うわぁい…まさか一ヶ月以上放置していたとは…
ごめんなさい。
「それで、一体どんな秘策があるの?リル」
アイリスが、自転車のそばを滑空しながら聞いた。
今、彼らはレイッツ地方目指して、自転車をとばしているところである(実際には三匹がカゴに乗って、もう一匹が飛んでいるという状態だが)。
「ふふん、それは後のお楽しみ。でも、ココまで来ておいて何だけど、他の人たちはどうやって連れて行こうかしら…」
「え、決めてなかったの?」
シューティーが当たり前のようにツッコむ。
「うう~ん、シンオウは陸で離れてるし、他の四匹はどこにいるかわからないし…まぁでも、私がいなくても何とかなるでしょう」
一体何の根拠があってものを言っているのかわからなすぎる。
サトシキラーは、そんな四匹の不安なんて知らないと言わんばかりに、爽快に走り続ける。

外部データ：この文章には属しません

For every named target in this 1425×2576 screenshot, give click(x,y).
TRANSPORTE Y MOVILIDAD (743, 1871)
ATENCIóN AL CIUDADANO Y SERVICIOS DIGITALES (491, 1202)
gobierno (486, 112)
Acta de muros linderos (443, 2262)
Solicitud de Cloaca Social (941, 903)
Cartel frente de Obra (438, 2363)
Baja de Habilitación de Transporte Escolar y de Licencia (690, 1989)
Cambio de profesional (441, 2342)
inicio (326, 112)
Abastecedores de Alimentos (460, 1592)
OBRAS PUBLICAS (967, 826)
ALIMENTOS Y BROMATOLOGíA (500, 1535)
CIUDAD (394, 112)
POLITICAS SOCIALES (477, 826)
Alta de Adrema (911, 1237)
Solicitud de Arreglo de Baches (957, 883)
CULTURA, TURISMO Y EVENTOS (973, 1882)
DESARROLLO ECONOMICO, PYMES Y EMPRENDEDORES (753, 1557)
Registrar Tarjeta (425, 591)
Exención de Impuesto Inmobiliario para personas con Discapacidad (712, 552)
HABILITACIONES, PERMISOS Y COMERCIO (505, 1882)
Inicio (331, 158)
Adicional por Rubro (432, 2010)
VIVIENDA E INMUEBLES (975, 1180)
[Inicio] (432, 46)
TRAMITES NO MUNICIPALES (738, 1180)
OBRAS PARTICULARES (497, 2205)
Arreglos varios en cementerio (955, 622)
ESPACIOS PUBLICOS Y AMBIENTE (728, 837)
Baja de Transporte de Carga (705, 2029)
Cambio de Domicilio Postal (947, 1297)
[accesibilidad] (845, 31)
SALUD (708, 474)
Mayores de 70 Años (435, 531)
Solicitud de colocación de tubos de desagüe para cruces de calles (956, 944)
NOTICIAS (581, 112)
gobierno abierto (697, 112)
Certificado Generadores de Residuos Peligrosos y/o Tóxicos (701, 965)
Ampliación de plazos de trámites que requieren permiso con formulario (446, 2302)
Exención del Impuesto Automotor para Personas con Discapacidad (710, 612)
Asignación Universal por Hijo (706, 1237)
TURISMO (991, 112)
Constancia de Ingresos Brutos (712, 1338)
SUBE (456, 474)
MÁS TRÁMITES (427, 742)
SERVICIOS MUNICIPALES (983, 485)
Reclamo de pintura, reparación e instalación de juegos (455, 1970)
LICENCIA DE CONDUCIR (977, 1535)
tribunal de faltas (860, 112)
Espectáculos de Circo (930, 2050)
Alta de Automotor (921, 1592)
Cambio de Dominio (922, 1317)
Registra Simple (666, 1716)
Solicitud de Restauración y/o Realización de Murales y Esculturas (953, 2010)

「…レイッツ地方かぁ…そこにしかいないポケモンとかいるのかな?」
「サトシってば相変わらずね」
しかし、陸でつながっていない地方に見たことのないポケモンが住んでいるというのはよくあることだ。それに、ポケモンになっても人間特有の好奇心までは捨てたくないものだ。
「あ、見てごらん!海だ!!」
デントが指さす方向には、確かに、真っ青な海が。
「よし、着いたな!」
真っ先にサトシが自転車のカゴから飛び降りる。
がしかし、まだ自転車は止まっていなかった。
つまり。
大きな音と共に、またしても彼はサトシキラーの餌食となったのだった…
「…今更だけど、気がついたよ。リル、お前狙ってんじゃないのか?!」
(本当に今更だな)
シューティーの冷たい視線。
リルは慌てて首を大きく横に振る。
「…そっか、そうだよな。悪いな」
「ううん、いいよ。でも、誰かが狙っているっていう仮定は、否定できないかも…なんてね」
さりげなくおっそろしい冗談をかますリルだった。
一方、こちらはそのレイッツ地方。
「…この手紙の通り、ここまで来たけど、まさか本当にここまでこれるとはね…」
イーブイが、その手紙を片手に、浜辺をうろうろしていた。
「でも、一人じゃないのはよかったわね。見知らぬ場所でひとりぼっちって言うのは、さすがに鬼畜だもの。望んでもいないのに」
「まぁ、複数人での旅に慣れるとそうなるな」
となりには、ルリリとウソハチもいる。なんだろう、この不思議だけど違和感はないコンビ。
「しかし、前のレピド地方の時といい、何でいちいち『10』がキーワードみたいになっているんだ?」
「区切りのイイ、一番小さい数だからかな?」
イーブイとウソハチの話は、おそらくルリリには理解できていないだろう。